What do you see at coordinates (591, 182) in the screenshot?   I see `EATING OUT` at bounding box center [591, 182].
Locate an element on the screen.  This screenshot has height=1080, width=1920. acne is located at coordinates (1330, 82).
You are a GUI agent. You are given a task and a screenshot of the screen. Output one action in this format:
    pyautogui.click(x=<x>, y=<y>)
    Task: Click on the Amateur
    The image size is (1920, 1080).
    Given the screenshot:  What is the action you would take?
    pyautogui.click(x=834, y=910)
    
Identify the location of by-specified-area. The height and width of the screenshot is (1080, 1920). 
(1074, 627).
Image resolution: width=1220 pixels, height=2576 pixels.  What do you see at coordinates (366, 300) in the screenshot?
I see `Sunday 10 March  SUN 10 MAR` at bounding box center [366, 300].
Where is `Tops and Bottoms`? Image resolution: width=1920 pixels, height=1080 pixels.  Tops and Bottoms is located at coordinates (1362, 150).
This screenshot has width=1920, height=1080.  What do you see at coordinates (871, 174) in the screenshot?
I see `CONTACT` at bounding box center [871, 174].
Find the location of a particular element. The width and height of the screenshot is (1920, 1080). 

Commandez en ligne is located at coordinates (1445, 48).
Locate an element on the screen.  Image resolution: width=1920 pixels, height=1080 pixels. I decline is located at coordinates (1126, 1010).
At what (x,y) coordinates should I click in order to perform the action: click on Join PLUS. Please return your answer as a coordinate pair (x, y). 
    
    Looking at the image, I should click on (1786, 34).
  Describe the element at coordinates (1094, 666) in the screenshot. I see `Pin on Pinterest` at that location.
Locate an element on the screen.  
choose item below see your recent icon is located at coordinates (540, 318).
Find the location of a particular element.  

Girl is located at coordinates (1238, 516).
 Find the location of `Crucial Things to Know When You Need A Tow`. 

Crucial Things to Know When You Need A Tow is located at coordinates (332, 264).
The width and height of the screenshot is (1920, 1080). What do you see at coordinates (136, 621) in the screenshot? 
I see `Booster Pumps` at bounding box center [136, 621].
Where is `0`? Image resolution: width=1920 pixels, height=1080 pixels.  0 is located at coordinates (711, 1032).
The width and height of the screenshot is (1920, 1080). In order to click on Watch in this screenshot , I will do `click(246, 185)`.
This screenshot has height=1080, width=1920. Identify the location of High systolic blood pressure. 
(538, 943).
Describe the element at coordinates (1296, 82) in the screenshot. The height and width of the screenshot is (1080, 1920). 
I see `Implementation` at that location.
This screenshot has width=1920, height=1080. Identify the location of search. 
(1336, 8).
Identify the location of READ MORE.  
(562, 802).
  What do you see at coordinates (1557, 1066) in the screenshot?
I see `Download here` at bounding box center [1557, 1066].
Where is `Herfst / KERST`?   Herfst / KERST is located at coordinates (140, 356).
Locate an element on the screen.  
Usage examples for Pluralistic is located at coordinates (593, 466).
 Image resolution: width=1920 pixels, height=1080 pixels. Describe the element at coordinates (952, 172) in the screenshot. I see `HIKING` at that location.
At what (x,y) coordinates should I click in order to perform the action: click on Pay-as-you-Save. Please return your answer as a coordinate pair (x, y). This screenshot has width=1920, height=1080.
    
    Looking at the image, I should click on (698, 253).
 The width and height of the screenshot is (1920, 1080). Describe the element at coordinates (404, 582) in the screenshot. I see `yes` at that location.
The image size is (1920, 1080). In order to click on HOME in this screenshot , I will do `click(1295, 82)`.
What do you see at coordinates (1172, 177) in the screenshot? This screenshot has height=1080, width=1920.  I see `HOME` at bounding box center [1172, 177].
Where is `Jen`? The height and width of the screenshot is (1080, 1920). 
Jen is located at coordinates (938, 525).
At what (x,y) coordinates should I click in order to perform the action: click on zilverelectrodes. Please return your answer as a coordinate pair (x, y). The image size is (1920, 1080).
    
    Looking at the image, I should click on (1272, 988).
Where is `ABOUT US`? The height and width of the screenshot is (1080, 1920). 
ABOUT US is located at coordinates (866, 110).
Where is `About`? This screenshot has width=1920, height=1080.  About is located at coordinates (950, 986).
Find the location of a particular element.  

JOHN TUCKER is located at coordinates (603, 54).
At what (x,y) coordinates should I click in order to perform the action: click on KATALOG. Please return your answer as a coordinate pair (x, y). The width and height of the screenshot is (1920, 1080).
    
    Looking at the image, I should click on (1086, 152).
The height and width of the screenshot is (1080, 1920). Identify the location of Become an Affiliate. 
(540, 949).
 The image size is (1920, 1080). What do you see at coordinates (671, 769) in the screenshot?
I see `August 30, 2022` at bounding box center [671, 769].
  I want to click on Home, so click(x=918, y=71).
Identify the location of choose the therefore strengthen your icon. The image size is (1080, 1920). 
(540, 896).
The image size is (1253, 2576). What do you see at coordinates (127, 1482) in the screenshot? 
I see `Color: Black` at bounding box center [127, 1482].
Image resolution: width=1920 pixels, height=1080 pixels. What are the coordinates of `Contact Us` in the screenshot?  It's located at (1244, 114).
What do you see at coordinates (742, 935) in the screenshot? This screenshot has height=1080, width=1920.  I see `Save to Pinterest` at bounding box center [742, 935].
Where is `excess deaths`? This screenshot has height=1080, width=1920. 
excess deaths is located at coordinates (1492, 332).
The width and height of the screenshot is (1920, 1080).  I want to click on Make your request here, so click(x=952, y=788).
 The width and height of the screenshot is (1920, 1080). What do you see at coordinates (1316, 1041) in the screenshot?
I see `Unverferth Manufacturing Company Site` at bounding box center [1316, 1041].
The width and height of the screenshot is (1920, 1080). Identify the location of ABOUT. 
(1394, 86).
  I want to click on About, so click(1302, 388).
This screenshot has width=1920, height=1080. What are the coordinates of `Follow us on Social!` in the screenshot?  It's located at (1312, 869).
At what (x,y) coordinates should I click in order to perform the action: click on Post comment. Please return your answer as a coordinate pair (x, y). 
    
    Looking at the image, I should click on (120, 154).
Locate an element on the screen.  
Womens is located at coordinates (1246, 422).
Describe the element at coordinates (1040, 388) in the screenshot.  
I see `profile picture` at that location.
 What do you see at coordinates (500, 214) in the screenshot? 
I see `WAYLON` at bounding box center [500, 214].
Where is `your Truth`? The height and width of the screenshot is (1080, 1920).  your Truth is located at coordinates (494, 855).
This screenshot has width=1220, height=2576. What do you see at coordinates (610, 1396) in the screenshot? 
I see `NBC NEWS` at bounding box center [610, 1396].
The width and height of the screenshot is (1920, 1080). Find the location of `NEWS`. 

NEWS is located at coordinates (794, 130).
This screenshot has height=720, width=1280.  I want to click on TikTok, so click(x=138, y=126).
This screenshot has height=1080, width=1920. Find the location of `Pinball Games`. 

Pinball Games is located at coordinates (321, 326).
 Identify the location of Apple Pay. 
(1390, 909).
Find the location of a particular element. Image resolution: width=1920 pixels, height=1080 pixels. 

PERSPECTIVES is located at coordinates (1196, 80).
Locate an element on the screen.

================================

> THE PROBLEM:
Please swap "Locate an element on the screen" for "Find an element on the screen" throughout the listing above and reproduce every line, leaving everything else unchanged.

> FINISHED ANSWER:
What do you see at coordinates (591, 182) in the screenshot?   I see `EATING OUT` at bounding box center [591, 182].
Find an element on the screen.  This screenshot has height=1080, width=1920. acne is located at coordinates (1330, 82).
You are a GUI agent. You are given a task and a screenshot of the screen. Output one action in this format:
    pyautogui.click(x=<x>, y=<y>)
    Task: Click on the Amateur
    The image size is (1920, 1080).
    Given the screenshot:  What is the action you would take?
    pyautogui.click(x=834, y=910)
    
Identify the location of by-specified-area. The height and width of the screenshot is (1080, 1920). 
(1074, 627).
Image resolution: width=1220 pixels, height=2576 pixels.  What do you see at coordinates (366, 300) in the screenshot?
I see `Sunday 10 March  SUN 10 MAR` at bounding box center [366, 300].
Where is `Tops and Bottoms`? Image resolution: width=1920 pixels, height=1080 pixels.  Tops and Bottoms is located at coordinates (1362, 150).
This screenshot has width=1920, height=1080.  What do you see at coordinates (871, 174) in the screenshot?
I see `CONTACT` at bounding box center [871, 174].
Find the location of a particular element. The width and height of the screenshot is (1920, 1080). 

Commandez en ligne is located at coordinates (1445, 48).
Find an element on the screen.  Image resolution: width=1920 pixels, height=1080 pixels. I decline is located at coordinates (1126, 1010).
At what (x,y) coordinates should I click in order to perform the action: click on Join PLUS. Please return your answer as a coordinate pair (x, y). 
    
    Looking at the image, I should click on (1786, 34).
  Describe the element at coordinates (1094, 666) in the screenshot. I see `Pin on Pinterest` at that location.
Find an element on the screen.  
choose item below see your recent icon is located at coordinates (540, 318).
Find the location of a particular element.  

Girl is located at coordinates (1238, 516).
 Find the location of `Crucial Things to Know When You Need A Tow`. 

Crucial Things to Know When You Need A Tow is located at coordinates (332, 264).
The width and height of the screenshot is (1920, 1080). What do you see at coordinates (136, 621) in the screenshot? 
I see `Booster Pumps` at bounding box center [136, 621].
Where is `0`? Image resolution: width=1920 pixels, height=1080 pixels.  0 is located at coordinates (711, 1032).
The width and height of the screenshot is (1920, 1080). In order to click on Watch in this screenshot , I will do `click(246, 185)`.
This screenshot has height=1080, width=1920. Identify the location of High systolic blood pressure. 
(538, 943).
Describe the element at coordinates (1296, 82) in the screenshot. The height and width of the screenshot is (1080, 1920). 
I see `Implementation` at that location.
This screenshot has width=1920, height=1080. Identify the location of search. 
(1336, 8).
Identify the location of READ MORE.  
(562, 802).
  What do you see at coordinates (1557, 1066) in the screenshot?
I see `Download here` at bounding box center [1557, 1066].
Where is `Herfst / KERST`?   Herfst / KERST is located at coordinates (140, 356).
Find an element on the screen.  
Usage examples for Pluralistic is located at coordinates (593, 466).
 Image resolution: width=1920 pixels, height=1080 pixels. Describe the element at coordinates (952, 172) in the screenshot. I see `HIKING` at that location.
At what (x,y) coordinates should I click in order to perform the action: click on Pay-as-you-Save. Please return your answer as a coordinate pair (x, y). This screenshot has width=1920, height=1080.
    
    Looking at the image, I should click on (698, 253).
 The width and height of the screenshot is (1920, 1080). Describe the element at coordinates (404, 582) in the screenshot. I see `yes` at that location.
The image size is (1920, 1080). In order to click on HOME in this screenshot , I will do `click(1295, 82)`.
What do you see at coordinates (1172, 177) in the screenshot? This screenshot has height=1080, width=1920.  I see `HOME` at bounding box center [1172, 177].
Where is `Jen`? The height and width of the screenshot is (1080, 1920). 
Jen is located at coordinates (938, 525).
At what (x,y) coordinates should I click in order to perform the action: click on zilverelectrodes. Please return your answer as a coordinate pair (x, y). The image size is (1920, 1080).
    
    Looking at the image, I should click on (1272, 988).
Where is `ABOUT US`? The height and width of the screenshot is (1080, 1920). 
ABOUT US is located at coordinates (866, 110).
Where is `About`? This screenshot has width=1920, height=1080.  About is located at coordinates (950, 986).
Find the location of a particular element.  

JOHN TUCKER is located at coordinates (603, 54).
At what (x,y) coordinates should I click in order to perform the action: click on KATALOG. Please return your answer as a coordinate pair (x, y). The width and height of the screenshot is (1920, 1080).
    
    Looking at the image, I should click on (1086, 152).
The height and width of the screenshot is (1080, 1920). Identify the location of Become an Affiliate. 
(540, 949).
 The image size is (1920, 1080). What do you see at coordinates (671, 769) in the screenshot?
I see `August 30, 2022` at bounding box center [671, 769].
  I want to click on Home, so click(x=918, y=71).
Identify the location of choose the therefore strengthen your icon. The image size is (1080, 1920). 
(540, 896).
The image size is (1253, 2576). What do you see at coordinates (127, 1482) in the screenshot? 
I see `Color: Black` at bounding box center [127, 1482].
Image resolution: width=1920 pixels, height=1080 pixels. What are the coordinates of `Contact Us` in the screenshot?  It's located at (1244, 114).
What do you see at coordinates (742, 935) in the screenshot? This screenshot has height=1080, width=1920.  I see `Save to Pinterest` at bounding box center [742, 935].
Where is `excess deaths`? This screenshot has height=1080, width=1920. 
excess deaths is located at coordinates (1492, 332).
The width and height of the screenshot is (1920, 1080).  I want to click on Make your request here, so click(x=952, y=788).
 The width and height of the screenshot is (1920, 1080). What do you see at coordinates (1316, 1041) in the screenshot?
I see `Unverferth Manufacturing Company Site` at bounding box center [1316, 1041].
The width and height of the screenshot is (1920, 1080). Identify the location of ABOUT. 
(1394, 86).
  I want to click on About, so click(1302, 388).
This screenshot has width=1920, height=1080. What are the coordinates of `Follow us on Social!` in the screenshot?  It's located at (1312, 869).
At what (x,y) coordinates should I click in order to perform the action: click on Post comment. Please return your answer as a coordinate pair (x, y). 
    
    Looking at the image, I should click on (120, 154).
Find an element on the screen.  
Womens is located at coordinates (1246, 422).
Describe the element at coordinates (1040, 388) in the screenshot.  
I see `profile picture` at that location.
 What do you see at coordinates (500, 214) in the screenshot? 
I see `WAYLON` at bounding box center [500, 214].
Where is `your Truth`? The height and width of the screenshot is (1080, 1920).  your Truth is located at coordinates (494, 855).
This screenshot has width=1220, height=2576. What do you see at coordinates (610, 1396) in the screenshot? 
I see `NBC NEWS` at bounding box center [610, 1396].
The width and height of the screenshot is (1920, 1080). Find the location of `NEWS`. 

NEWS is located at coordinates (794, 130).
This screenshot has height=720, width=1280.  I want to click on TikTok, so click(x=138, y=126).
This screenshot has height=1080, width=1920. Find the location of `Pinball Games`. 

Pinball Games is located at coordinates (321, 326).
 Identify the location of Apple Pay. 
(1390, 909).
Find the location of a particular element. Image resolution: width=1920 pixels, height=1080 pixels. 

PERSPECTIVES is located at coordinates (1196, 80).
Find an element on the screen.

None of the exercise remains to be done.